The task -
Return only the number of lines in the data below where the word "computer" appears.

[Collected data entries]
----
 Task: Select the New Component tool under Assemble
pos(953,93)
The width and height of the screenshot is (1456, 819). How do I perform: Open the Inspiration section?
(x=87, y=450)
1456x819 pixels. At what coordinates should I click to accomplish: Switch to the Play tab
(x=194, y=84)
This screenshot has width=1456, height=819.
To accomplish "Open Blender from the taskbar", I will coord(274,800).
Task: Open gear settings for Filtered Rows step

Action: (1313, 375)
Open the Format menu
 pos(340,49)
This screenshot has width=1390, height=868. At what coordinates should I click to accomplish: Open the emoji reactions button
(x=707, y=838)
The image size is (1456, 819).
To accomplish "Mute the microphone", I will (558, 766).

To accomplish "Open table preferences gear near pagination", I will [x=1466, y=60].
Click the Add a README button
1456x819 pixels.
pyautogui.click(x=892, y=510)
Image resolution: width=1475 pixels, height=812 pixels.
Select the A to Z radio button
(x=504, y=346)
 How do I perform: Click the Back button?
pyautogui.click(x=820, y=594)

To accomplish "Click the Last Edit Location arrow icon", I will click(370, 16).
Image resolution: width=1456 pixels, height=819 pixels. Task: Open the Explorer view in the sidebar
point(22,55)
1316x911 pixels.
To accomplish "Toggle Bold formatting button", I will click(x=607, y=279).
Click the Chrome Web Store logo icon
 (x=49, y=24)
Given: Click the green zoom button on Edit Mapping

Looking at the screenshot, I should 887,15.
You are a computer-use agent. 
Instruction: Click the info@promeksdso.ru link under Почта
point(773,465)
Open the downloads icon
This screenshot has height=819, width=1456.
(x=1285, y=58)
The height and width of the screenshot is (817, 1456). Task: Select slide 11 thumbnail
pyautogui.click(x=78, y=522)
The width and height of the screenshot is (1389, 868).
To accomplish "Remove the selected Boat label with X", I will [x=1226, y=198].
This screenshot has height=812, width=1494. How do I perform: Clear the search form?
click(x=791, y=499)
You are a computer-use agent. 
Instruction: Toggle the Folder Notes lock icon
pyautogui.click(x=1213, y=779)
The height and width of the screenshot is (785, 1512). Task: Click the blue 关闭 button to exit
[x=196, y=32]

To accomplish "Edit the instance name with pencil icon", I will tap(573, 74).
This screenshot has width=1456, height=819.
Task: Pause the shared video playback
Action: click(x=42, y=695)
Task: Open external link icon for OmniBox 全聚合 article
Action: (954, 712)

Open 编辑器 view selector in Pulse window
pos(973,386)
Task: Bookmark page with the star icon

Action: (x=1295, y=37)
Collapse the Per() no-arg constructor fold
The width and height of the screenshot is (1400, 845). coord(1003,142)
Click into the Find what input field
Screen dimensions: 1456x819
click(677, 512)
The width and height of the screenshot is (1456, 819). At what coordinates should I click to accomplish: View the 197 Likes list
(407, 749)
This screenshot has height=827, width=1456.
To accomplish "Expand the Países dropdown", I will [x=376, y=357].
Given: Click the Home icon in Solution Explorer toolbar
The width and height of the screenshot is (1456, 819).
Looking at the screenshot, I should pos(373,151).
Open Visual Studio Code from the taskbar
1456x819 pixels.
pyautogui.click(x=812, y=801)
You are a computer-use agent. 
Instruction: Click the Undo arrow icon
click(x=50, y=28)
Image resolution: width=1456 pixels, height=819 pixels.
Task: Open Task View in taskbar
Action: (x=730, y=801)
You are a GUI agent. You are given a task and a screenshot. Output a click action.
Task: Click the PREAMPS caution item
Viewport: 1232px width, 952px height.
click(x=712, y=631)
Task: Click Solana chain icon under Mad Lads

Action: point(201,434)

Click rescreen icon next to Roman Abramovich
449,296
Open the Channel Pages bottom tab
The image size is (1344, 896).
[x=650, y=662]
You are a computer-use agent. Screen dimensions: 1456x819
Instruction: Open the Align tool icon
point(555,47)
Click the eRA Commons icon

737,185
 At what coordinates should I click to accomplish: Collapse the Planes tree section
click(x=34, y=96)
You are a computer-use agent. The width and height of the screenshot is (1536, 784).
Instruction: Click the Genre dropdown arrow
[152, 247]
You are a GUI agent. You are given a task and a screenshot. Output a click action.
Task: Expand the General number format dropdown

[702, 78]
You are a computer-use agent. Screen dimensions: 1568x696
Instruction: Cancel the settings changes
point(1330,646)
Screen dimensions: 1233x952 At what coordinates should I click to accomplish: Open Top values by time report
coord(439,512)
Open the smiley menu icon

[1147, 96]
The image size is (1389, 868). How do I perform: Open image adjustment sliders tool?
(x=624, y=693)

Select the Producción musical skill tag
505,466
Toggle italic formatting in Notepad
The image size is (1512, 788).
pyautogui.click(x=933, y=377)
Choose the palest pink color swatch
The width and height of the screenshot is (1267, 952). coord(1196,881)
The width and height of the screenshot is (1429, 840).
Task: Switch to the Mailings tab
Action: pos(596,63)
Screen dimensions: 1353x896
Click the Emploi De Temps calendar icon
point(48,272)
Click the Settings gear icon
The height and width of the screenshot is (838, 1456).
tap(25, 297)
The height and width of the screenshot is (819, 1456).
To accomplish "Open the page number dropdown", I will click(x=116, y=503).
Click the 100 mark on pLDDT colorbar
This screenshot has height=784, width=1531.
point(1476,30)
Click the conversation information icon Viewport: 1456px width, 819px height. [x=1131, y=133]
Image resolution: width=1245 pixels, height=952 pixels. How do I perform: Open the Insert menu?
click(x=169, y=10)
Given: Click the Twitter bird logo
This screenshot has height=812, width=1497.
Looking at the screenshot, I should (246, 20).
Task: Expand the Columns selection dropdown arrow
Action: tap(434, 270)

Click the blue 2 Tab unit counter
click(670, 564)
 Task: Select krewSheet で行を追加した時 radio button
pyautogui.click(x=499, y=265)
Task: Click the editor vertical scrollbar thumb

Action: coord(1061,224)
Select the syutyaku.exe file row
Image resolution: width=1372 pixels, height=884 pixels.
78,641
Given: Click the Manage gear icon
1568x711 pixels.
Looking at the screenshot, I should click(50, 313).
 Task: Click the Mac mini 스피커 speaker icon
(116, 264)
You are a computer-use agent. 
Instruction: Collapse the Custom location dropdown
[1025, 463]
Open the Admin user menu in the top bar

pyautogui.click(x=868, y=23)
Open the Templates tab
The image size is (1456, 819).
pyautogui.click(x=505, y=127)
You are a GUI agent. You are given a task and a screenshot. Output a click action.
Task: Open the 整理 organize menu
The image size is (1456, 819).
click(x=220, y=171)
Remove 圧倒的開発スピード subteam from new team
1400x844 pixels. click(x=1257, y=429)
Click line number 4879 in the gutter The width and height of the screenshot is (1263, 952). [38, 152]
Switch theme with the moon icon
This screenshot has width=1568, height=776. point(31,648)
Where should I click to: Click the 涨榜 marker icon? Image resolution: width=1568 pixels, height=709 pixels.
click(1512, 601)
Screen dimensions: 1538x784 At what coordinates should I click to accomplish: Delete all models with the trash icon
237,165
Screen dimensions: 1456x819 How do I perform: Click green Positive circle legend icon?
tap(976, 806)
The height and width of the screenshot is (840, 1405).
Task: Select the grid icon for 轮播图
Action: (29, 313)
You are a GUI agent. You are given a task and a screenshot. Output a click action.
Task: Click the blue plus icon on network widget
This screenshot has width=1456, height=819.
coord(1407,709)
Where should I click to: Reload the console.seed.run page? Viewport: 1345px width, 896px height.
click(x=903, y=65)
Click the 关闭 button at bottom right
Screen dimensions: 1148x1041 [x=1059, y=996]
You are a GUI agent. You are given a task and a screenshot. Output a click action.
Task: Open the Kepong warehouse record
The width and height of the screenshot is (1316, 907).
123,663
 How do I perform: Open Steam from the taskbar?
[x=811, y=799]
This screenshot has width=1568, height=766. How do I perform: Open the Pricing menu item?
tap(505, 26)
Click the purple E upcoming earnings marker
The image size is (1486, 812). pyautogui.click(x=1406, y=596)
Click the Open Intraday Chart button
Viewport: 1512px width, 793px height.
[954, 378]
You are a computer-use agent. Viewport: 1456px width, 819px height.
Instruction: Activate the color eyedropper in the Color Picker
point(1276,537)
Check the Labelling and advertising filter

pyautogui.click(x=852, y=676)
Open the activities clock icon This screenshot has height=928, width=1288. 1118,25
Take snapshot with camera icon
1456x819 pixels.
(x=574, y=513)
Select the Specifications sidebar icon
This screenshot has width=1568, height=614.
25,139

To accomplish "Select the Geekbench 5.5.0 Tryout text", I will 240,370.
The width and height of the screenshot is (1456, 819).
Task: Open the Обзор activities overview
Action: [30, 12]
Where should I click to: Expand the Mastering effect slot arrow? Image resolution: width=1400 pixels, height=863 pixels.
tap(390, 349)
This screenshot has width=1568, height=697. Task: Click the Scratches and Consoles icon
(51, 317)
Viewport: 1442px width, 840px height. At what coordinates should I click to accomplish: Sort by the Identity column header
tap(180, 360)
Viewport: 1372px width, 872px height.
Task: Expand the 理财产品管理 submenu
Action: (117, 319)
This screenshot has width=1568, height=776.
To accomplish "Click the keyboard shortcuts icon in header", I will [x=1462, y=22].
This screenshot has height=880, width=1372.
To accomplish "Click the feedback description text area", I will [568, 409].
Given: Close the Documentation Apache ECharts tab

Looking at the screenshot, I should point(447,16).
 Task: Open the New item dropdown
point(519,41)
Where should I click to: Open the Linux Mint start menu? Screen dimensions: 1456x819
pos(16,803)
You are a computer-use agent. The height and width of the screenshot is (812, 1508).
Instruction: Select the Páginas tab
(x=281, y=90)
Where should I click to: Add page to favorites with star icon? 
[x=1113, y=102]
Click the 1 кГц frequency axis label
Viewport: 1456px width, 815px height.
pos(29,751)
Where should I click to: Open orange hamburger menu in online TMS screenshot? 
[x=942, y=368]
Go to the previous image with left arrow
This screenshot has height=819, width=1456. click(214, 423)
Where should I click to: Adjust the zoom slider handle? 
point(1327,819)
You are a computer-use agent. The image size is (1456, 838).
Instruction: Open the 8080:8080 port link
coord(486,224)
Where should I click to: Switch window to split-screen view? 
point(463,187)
----
Written answer -
10